2. **`#[serde(transparent)]`.** The wire format is unchanged. Canonical
hash bytes are unchanged. Prior events round-trip byte-for-byte.
3. **Deref to `[String]`.** Gives iter, len, get for free without a
pile of forwarding methods.
4. **`name()`/`value()` return `&str`, never `Option`.** Empty tags would
be a protocol error. Returning `""` when the slice is empty keeps call
sites simple and matches how every reference implementation reads
tags.
5. **Free functions, not methods on a `Tags` newtype.** A `Tags(Vec<Tag>)`
wrapper would force users to convert back and forth for serde. Free
functions over slices compose with whatever container the caller
holds.
6. **No `TagKind` enum.** Single tag names stay as bare `&str`. Building
an enum would bake in the semantic-per-kind decision we explicitly
reject.
7. **No marker type.** NIP-10 markers live at a positional index and
their meaning depends on the event kind. Reply/thread parsing belongs
in a reply chapter.
8. **`Address` takes `u16` for kind, matching `Event::kind`.** Addresses
in the wild occasionally use kinds beyond 65535 — we match the event
type anyway for consistency and revisit only if it bites.
9. **`Address::from_tag` returns `Result`, not `Option`.** Distinguishing
"not an `a` tag" from "malformed `a` tag" is useful for error
messages and matches our existing error-enum style.

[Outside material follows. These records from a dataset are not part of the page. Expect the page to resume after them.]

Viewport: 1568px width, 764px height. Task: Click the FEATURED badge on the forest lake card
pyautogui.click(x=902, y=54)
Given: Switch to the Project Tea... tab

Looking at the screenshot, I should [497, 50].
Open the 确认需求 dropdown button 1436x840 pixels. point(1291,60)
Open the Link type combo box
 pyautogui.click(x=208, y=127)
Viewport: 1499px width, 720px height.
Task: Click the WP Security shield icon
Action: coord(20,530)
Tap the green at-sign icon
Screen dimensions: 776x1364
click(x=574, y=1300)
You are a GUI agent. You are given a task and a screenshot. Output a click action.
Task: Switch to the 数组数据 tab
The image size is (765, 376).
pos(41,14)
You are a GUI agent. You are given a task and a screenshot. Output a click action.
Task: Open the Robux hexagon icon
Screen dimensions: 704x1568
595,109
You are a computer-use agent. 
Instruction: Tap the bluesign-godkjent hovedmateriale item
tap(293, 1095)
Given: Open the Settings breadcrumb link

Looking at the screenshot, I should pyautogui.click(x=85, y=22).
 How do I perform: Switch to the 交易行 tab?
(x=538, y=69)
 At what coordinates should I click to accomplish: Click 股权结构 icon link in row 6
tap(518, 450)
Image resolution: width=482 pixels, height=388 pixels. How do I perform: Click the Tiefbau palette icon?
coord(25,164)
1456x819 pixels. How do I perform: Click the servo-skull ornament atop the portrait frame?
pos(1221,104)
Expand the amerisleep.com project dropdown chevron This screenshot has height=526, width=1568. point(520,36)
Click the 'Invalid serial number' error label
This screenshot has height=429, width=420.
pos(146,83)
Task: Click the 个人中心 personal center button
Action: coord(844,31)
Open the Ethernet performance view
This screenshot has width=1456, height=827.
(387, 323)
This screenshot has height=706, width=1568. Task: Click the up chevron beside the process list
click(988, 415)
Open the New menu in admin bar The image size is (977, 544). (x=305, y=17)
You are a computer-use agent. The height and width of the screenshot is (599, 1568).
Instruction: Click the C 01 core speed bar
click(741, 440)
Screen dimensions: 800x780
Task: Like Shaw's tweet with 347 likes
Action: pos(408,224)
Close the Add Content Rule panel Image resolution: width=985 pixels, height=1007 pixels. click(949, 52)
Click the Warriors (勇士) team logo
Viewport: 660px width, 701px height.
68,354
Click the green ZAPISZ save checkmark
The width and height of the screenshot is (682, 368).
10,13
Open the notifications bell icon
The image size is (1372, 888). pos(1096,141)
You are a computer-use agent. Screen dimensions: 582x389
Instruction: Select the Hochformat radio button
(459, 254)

10. **No `relay` field on `Address`.** The third element of an `a` tag is
a relay hint, not part of the address. Relay hints are a concept we
introduce with relay selections later; folding them in here would be
premature.
## Open Questions
- **Should `Tag::new` take a slice literal instead of `IntoIterator`?**
`Tag::new("t", ["nostr"])` reads well with `IntoIterator` because
array literals satisfy it. Keeping `IntoIterator` to allow passing
iterators directly from callers.
- **Should we add `event.tag(name)` / `event.tag_value(name)` methods on
`Event`?** Tempting, but method clutter on `Event` grows fast. Sticking
to free functions in `tags::` that take `&event.tags`. Revisit if
ergonomics suffer in later chapters.